### What the task asks
Locate every line in the data below that contains the word "This" and copy those lines out. Case must match.

** Start **

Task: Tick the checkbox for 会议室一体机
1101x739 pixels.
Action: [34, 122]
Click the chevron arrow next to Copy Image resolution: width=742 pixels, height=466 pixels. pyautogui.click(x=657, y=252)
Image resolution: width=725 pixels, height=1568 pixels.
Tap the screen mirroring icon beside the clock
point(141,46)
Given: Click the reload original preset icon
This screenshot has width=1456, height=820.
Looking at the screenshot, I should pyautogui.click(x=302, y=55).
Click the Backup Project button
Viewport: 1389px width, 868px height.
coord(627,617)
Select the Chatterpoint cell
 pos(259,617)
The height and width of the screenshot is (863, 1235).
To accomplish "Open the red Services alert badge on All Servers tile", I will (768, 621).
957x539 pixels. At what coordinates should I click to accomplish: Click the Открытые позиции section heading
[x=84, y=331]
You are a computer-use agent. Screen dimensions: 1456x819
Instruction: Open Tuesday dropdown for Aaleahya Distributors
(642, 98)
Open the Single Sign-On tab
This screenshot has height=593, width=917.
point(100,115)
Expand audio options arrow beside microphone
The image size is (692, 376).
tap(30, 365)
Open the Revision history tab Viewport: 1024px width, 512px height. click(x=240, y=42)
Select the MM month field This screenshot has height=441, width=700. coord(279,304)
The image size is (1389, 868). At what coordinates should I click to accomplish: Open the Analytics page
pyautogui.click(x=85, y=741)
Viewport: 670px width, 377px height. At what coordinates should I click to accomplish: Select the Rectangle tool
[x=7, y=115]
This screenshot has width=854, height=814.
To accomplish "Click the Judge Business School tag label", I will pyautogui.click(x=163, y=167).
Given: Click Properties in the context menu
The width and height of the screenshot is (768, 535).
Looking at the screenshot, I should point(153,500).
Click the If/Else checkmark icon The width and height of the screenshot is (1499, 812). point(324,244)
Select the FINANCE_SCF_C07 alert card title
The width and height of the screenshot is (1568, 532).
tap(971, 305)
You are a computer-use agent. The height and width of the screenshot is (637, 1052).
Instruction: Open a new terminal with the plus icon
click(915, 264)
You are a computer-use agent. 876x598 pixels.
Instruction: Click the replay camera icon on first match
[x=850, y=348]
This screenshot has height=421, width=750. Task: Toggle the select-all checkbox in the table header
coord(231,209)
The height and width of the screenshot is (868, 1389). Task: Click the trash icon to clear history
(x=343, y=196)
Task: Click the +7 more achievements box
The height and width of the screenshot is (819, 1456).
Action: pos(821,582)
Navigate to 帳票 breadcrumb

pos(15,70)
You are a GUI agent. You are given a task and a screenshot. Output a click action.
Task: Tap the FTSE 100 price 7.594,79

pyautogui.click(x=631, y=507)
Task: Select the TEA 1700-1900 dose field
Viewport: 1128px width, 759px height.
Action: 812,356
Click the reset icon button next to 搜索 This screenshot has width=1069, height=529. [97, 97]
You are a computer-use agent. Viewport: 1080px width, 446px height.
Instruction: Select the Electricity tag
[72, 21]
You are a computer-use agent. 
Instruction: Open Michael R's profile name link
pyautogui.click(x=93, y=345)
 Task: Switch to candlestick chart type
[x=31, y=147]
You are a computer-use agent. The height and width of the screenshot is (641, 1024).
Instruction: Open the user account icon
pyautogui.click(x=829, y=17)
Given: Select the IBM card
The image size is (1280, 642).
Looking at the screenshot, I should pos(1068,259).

** End **

### Reply
This screenshot has width=1456, height=820.
This screenshot has height=593, width=917.
Select the MM month field This screenshot has height=441, width=700. coord(279,304)
This screenshot has width=854, height=814.
This screenshot has height=421, width=750. Task: Toggle the select-all checkbox in the table header
Click the reset icon button next to 搜索 This screenshot has width=1069, height=529. [97, 97]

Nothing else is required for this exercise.